By Jake Donovan
BIRMINGHAM -- It was everything you could have wanted in a history-making title fight in the state of Alabama. Even if the fans in Alabama were forced to sweat out the scariest moment of their hometown hero's pro career.
Deontay Wilder survived a rocky third round to floor Eric Molina four times en route to a 9th round stoppage Saturday evening at Bartow Arena in Birmingham, Alabama. The bout was the first heavyweight title fight ever in Alabama, providing plenty of thrills of the sold-out crowd of 9,347 on hand for the event.
The perception heading in—and really from the moment the fight was first signed—was that Wilder was given an open lane layup for a first title defense. The unbeaten fighting pride of Tuscaloosa brought home a heavyweight title following a wide points win in a tour-de-force performance over Bermane Stiverne in January.
The win saw Wilder—already the last American boxer to win an Olympic medal—become the first U.S. heavyweight to lay claim to a heavyweight belt since 2007. His title reign has now extended through one successful title defense, which was more than can be said for the last heavyweight titlist from America, as Shannon Briggs' reign was one-and-done.
For a few brief and very scary moments in round three, there existed a fear that the belt would change hands. Molina, who wisely stayed the hell out of Wilder's way through in the early going, saw an opening and went in for the kill.
Wilder had his bell rung, needing a moment to clear his head while Molina had upset on his mind.
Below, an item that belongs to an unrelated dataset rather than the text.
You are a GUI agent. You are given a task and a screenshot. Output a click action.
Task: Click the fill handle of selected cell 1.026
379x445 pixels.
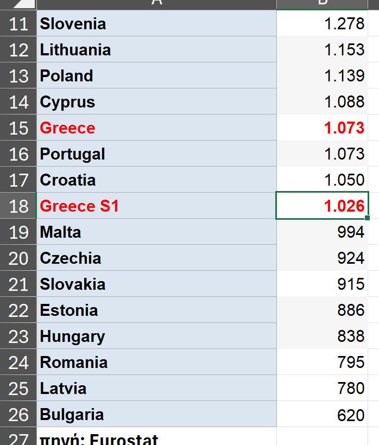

"I definitely was surprised," Wilder would later admit of the sequence and his challenger's performance in general. "This guy's got heart. All the critics doubted him, but I'm so proud of him."
From the moment the round ended, so too did any threat of what would have easily been the most shocking result in years.
Then came round four, and from there a natural course correction. Wilder scored the first knockdown of the evening, flooring Molina hard towards round's end. There wasn't enough time left on the clock to properly follow up, but that didn't prevent Wilder from swinging for the fences in subsequent rounds.
Two more knockdowns came in round five, both courtesy of right hand temple shots. On both occasions, an emotionally-charged Wilder felt the need to talk trash to his fallen foe, prompting referee Jack Reiss to get tough and order the defending titlist to back off and show proper sportsmanship.
Molina received stern yet supportive feedback from his corner, which included Oliver McCall—one of two former heavyweight champions in the house. The other was Alabama-born Evander Holyfield, the former cruiserweight and heavyweight king seated at ringside and wildly entertained by the action in the ring.
McCall and his cornermen weren't quite as amused, but also not ready for their fighter to mail it in. Molina managed to avoid punishment for the next two rounds, enough time to come back full strength and enjoy pockets of success in round eight.
There was less drama in the round than was the case earlier in the fight, as Wilder knew better than to once again get caught with a stray. It was enough to allow him to close the show. An overhand right put Molina flat on his back in round nine. The manner in which he collapsed to the canvas prompted the referee to immediately waive off the contest, despite Molina miraculously recovering and offering a mild protest.
The official time was 1:03 of round nine.
Wilder moves to 34-0 (33KOs) with the win, though improving only in ring record. The spectacular ending sent the crowd home happy, or perhaps just relieved.
For the defending titlist, it was just a matter of taking the bad with the good, in that order.
"I was calm, cool and collected, and I was picking my shots," Wilder insisted. "I used to be wild because my last name Wilder."
A tamer performance would've provided more relief to his adoring public, but it wouldn't have brought out a crowd like the one that came out Saturday night.